Relationships don’t have to last to be good

There is no rule that states that a relationship must last a certain amount of time to count as a “success,” just as one that ends has not necessarily “failed.” Every relationship we have, short or long, can be good, essential, even transformative, and have lasting value.

In “The 12-Hour Goodbye”, Miriam Johnson I was struggling to get over a breakup. Her boyfriend was leaving her for reasons she didn’t understand, even though they had talked for 12 hours straight. She thought they had been very good together. Their relationship had awakened in her a passion to seek a job related to animal welfare. After their breakup, he found an opportunity to work on it, which helped him restart his life. But he couldn’t forget his ex.

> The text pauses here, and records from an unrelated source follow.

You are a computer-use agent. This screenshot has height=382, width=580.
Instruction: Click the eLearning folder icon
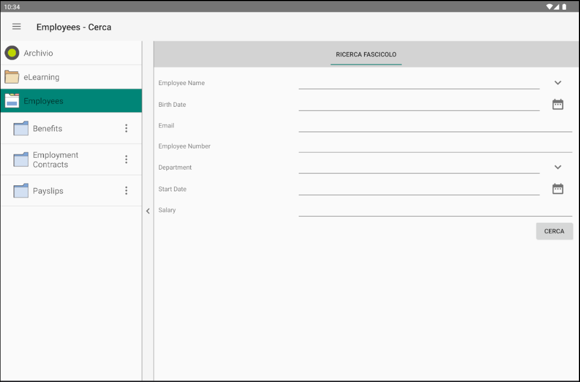point(11,76)
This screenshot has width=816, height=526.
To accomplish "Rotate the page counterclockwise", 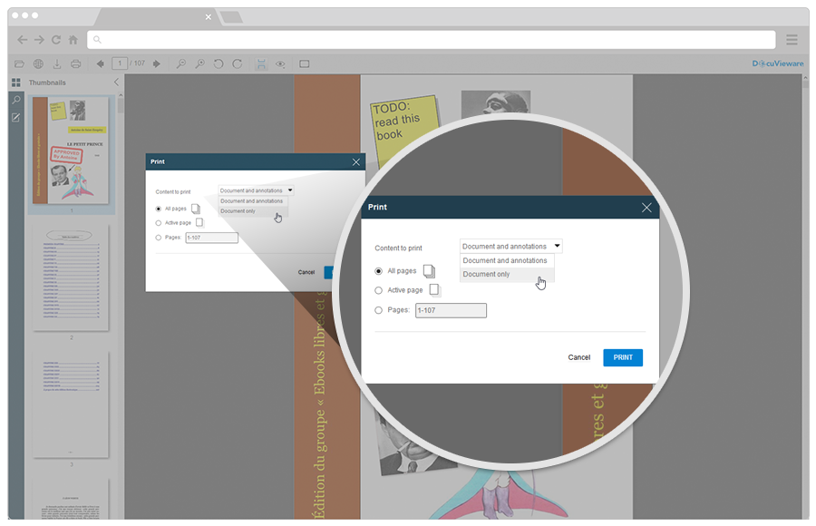I will 218,63.
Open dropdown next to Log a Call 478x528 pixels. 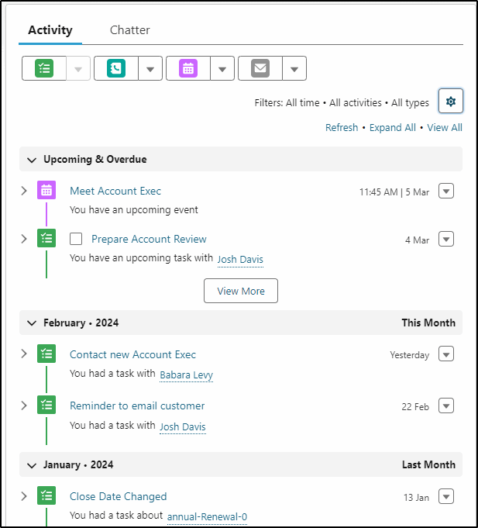coord(150,69)
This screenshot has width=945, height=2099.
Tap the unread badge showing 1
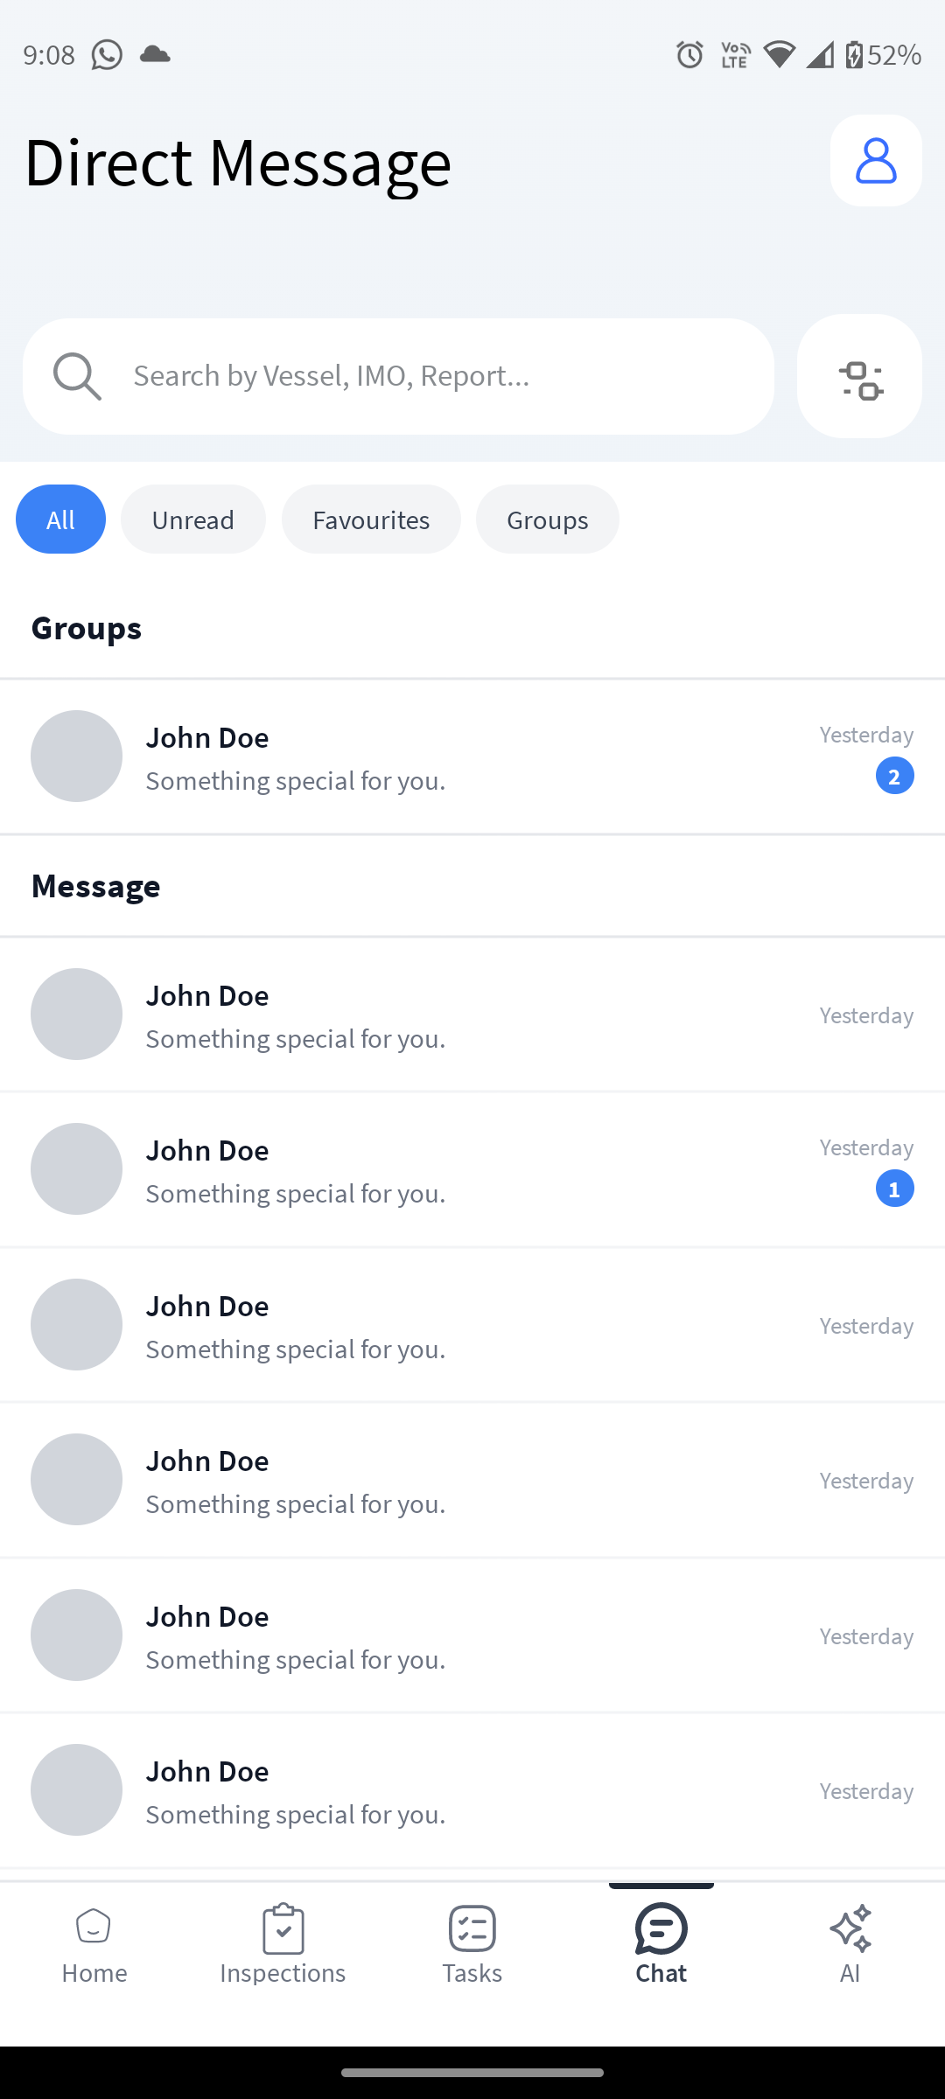(894, 1189)
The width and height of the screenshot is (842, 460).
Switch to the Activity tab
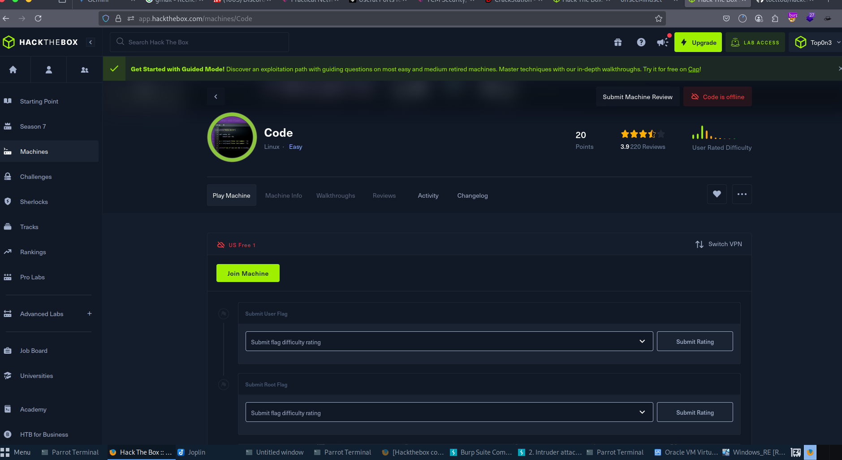click(x=428, y=195)
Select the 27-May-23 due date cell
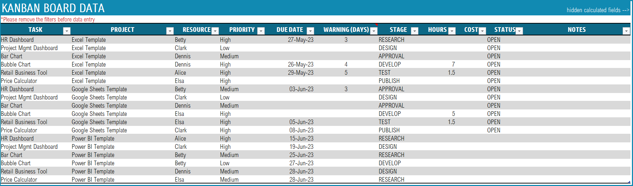Viewport: 633px width, 186px height. [x=301, y=40]
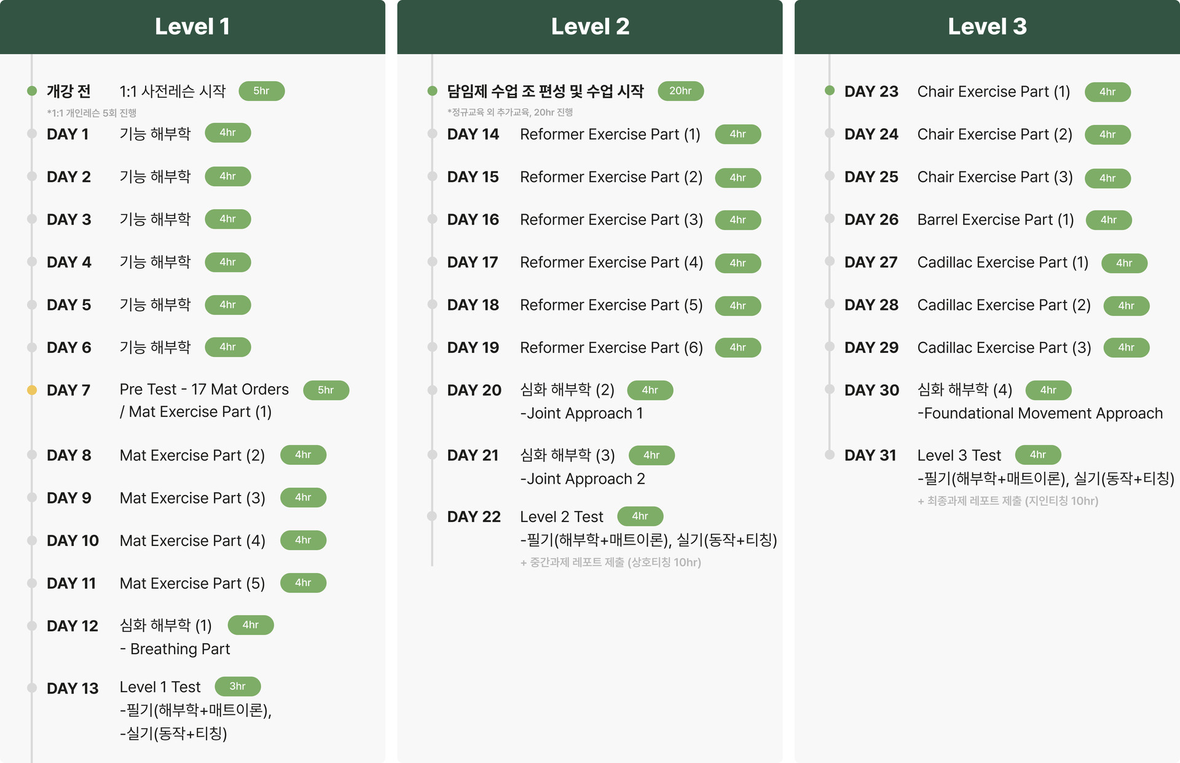1180x763 pixels.
Task: Open the Level 2 header tab
Action: coord(590,26)
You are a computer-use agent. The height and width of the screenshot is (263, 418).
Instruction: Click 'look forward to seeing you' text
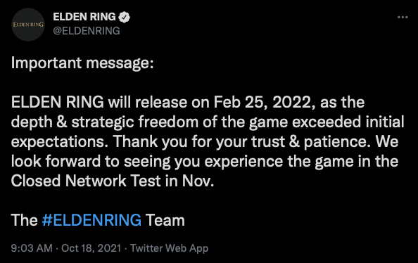[106, 162]
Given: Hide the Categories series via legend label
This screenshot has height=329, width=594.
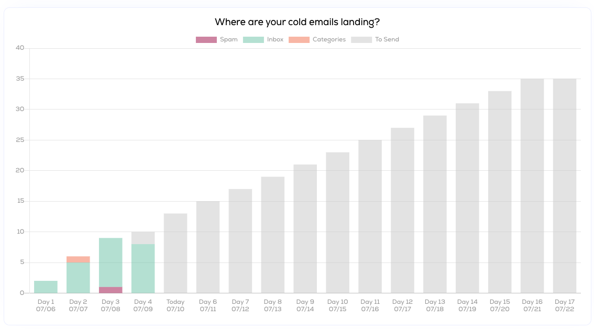Looking at the screenshot, I should tap(329, 40).
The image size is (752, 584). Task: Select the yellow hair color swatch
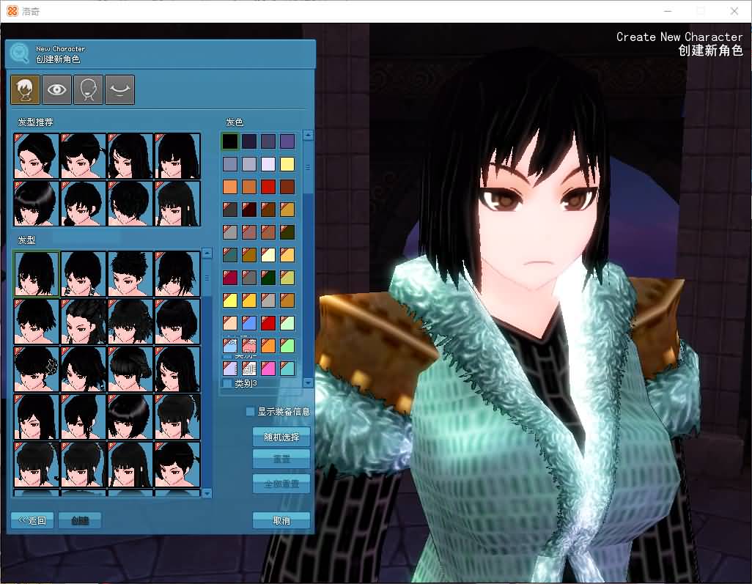[287, 164]
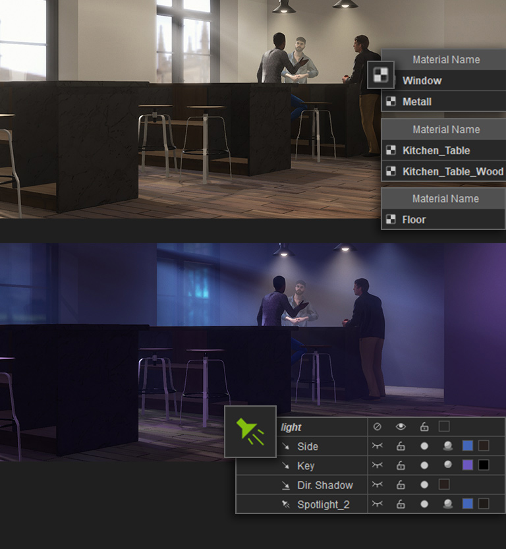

“We broke up a year ago,” she tells her therapist. “I thought my dream job and exercise would cure me, but I still think about him every day. What else can I do to let go?”
“You’re asking the wrong question,” his therapist responds. “It’s not about getting over it and letting go. It’s about honoring what happened. You met a person who awakened something in you. A flame was lit. The work is to be grateful. Grateful every day that someone crossed your path and left a mark on you.”